Por Tomás Martínez (desde Montevideo). San Lorenzo le ganó al Danubio por 2 a 1 en Uruguay en su debut en la Libertadores y quiere retener el título. Crónica de un triunfo sobre el final, que tiene a los cuervos con la esperanza intacta.
Como para revivir lo que era viajar sobre el agua, nos mandamos con la misma ilusión de siempre. Nos encontramos con caras conocidas pero desconocidas a la vez, caras sin nombre pero que compartían la misma alegría que hace feliz a muchas personas.

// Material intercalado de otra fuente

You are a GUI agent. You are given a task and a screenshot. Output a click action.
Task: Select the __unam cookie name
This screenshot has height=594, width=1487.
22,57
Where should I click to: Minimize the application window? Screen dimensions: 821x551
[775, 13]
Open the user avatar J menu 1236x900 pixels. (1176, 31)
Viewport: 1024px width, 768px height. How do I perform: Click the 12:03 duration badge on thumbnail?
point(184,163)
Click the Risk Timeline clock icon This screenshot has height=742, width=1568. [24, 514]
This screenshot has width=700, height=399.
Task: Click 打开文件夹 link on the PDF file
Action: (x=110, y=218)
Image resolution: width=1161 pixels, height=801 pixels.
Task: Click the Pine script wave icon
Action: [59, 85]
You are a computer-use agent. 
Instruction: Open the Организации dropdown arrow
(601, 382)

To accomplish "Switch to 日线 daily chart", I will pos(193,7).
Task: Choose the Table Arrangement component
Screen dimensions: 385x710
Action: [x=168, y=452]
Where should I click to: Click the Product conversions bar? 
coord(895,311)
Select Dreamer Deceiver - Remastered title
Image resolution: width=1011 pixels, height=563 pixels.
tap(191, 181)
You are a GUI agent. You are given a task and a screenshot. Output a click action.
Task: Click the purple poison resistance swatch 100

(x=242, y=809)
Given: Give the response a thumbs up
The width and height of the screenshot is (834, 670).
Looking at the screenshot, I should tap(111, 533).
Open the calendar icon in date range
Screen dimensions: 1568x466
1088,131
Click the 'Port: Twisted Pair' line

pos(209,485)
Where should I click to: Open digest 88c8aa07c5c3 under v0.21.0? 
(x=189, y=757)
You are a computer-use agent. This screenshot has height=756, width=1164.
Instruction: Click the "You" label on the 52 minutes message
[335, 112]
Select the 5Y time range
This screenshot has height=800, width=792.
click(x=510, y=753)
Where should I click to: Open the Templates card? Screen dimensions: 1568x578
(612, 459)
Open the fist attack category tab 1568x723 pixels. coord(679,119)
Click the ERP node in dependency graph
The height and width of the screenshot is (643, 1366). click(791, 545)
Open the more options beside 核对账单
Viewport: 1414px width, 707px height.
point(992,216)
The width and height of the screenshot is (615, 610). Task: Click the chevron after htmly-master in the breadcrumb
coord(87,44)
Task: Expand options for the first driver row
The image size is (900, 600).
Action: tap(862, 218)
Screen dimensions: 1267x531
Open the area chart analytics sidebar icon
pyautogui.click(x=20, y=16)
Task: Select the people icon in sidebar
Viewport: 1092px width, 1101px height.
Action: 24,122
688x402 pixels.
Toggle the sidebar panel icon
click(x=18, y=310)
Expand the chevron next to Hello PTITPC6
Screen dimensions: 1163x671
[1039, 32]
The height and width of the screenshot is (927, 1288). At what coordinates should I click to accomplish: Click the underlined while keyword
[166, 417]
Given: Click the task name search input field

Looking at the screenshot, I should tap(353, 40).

Nos subimos al buque cantando nuestras canciones, y nos bajamos con el mismo carnaval que nos caracteriza. Montevideo ya no era el mismo, la ola azulgrana estaba copando las calles de a poco. El obelisco ya estaba cubierto por algunos cuervos tomando algo, charlando de la vida, charlando de nuestra vida: San Lorenzo.
Nos fuimos acercando al monstruo más grande de cemento uruguayo. Aquel legendario que albergó a campeones del mundo, el mismo que vivió el fuego del Bolso contra el Manya (o Nacional y Peñarolo, para los menos entendido). Nos acomodamos en las butacas. A nuestra izquierda el humilde público de Danubio no paraba de cantar, de saltar, de molestar, de arengar. No eran muchos, pero se hacían notar.
La noche estaba fría y el clima contagió a nuestro jugadores que durmieron con una avivada charrúa y quedamos abajo 1 a 0 por gol de Castro. El mediocampo azulgrana parecía escondido, impreciso, apagado, poco creativo, falto de ideas.
Nada cambiaba el panorama, nosotros empujábamos pero chocábamos contra paredes. Ellos ni intentaban, no se asociaban, no nos molestaban, pero el resultado sí.
Acercándose el final, el grupo de la muerte nos tocó el hombro y nos dijo al oído: “No la dejes ir”. Fue justo en el momento en el que encendimos las gargantas, la agarró El gordo Ortigoza en la mitad avanzó a una velocidad que no acostumbra, la abrió para Catalán, centro y aparición de Matos. Nuestro salvador, la llave hacia las cosas fáciles, hacia la simpleza. Ese viejito piola que no se cansa de hacernos sonreír.
Y cuando todavía no terminábamos de gritar, El colorado Cetto puso la frente casi sin querer e hizo delirar a todo Boedo.
Uruguay, como Marruecos, era nuestro lugar. Estábamos de fiesta, desde que pisamos el buque para ir para allá, hasta que lo pisamos para volver para acá.
Siempre sufrimos, siempre sentimos, siempre lo que viene adelante es mejor, siempre igual para los cuervos: sin sufrir no vale.